In the case of a Kansas football team that found itself down 20-0 at halftime in Ames, Iowa last year, the recipe for overcoming the surprising deficit was poise.
Senior wide receiver Kerry Meier remembers how calm the atmosphere was at halftime. Walking up the ramp to visiting team’s locker room, Meier envisioned how loud it was going to be. Turns out everyone in the locker room stayed unruffled and focused on executing in the second half.
“Coach was very calm, collected, relaxed and under control,” Meier said. “And I think that the way the situation was handled best was, ‘We’re under control, not by any means stressed.’”
In situations like Iowa State where the team was down or in close games, junior nickel back Justin Thornton said he counted on the team leadership. Thornton also counted on the team’s experienced players to stay focused and pull it together in the second half.
“All the guys that were in that situation last year, if something like that were to happen again, we would know how to handle ourselves,” Thornton said. “Not to dwell on last season, but it was good for us to be able to experience a game like that, to be down at half, knowing that we have it in us to make a comeback.”
It’s no cakewalk for these players to keep their poise. As a leader on the team, senior safety Darrell Stuckey said at times it was tough to stay poised.
“There is a lot of thinking involved in the game, a lot of things you have to do, and a lot of weight on your shoulders, but at the same time you can’t ever let the team see you not poised, not focused, flustered, or not believing,” Stuckey said. “When you’re down and your back is against the wall, there is nothing you can do but rely on each other.”
Head coach Mark Mangino said he had presented last year’s Iowa State game as an example of what happens when a team showed up not ready to play and not mentally sharp.
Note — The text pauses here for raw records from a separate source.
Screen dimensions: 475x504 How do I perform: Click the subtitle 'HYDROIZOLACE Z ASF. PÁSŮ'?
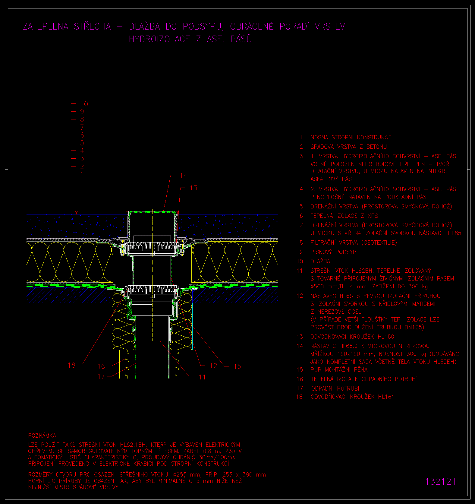pyautogui.click(x=190, y=39)
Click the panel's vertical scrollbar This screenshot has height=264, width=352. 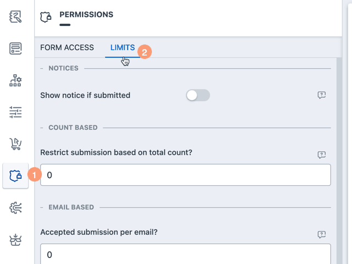coord(339,161)
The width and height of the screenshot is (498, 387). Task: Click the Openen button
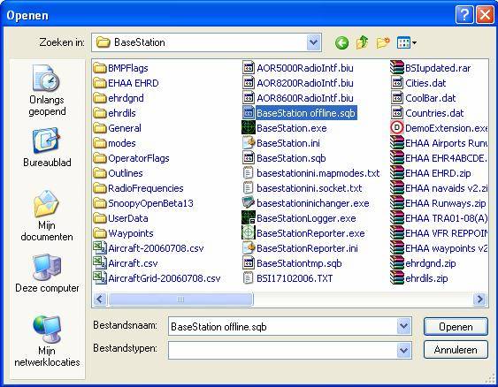click(x=456, y=326)
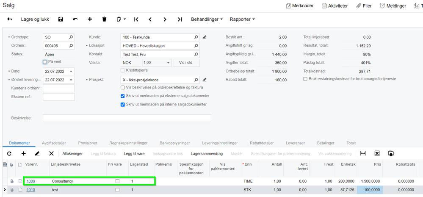Viewport: 423px width, 197px height.
Task: Switch to the Avgiftsdetaljer tab
Action: tap(54, 143)
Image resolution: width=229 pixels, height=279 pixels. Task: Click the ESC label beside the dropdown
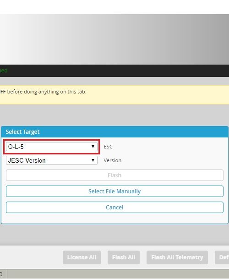pos(108,147)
Mangino found out what kind of courage his football team had in the second half when the players stayed calm and never panicked. The Jayhawks played two totally different halves.
“If you don’t show up ready to play or you take your opponent for granted, you’re going to get stung,” Mangino said. “We were fortunate our kids showed a lot of poise to come back in the second half.”
With Kansas’ first game that came down to the wire against Southern Miss, Stuckey said he thought that Mangino and the players stayed calm and collected.
“He made sure he said what he needed to say to players when they made mistakes, but at the same time he was the first one to root them on and tell them they did a great job too,” Stuckey said.
No. 16 AP/No. 15 Coaches Kansas looks to make it five straight wins over the Cyclones in its Big 12 Conference opener this Saturday. Kick-off for the Jayhawks homecoming game is set for 11:30 a.m. at Memorial Stadium.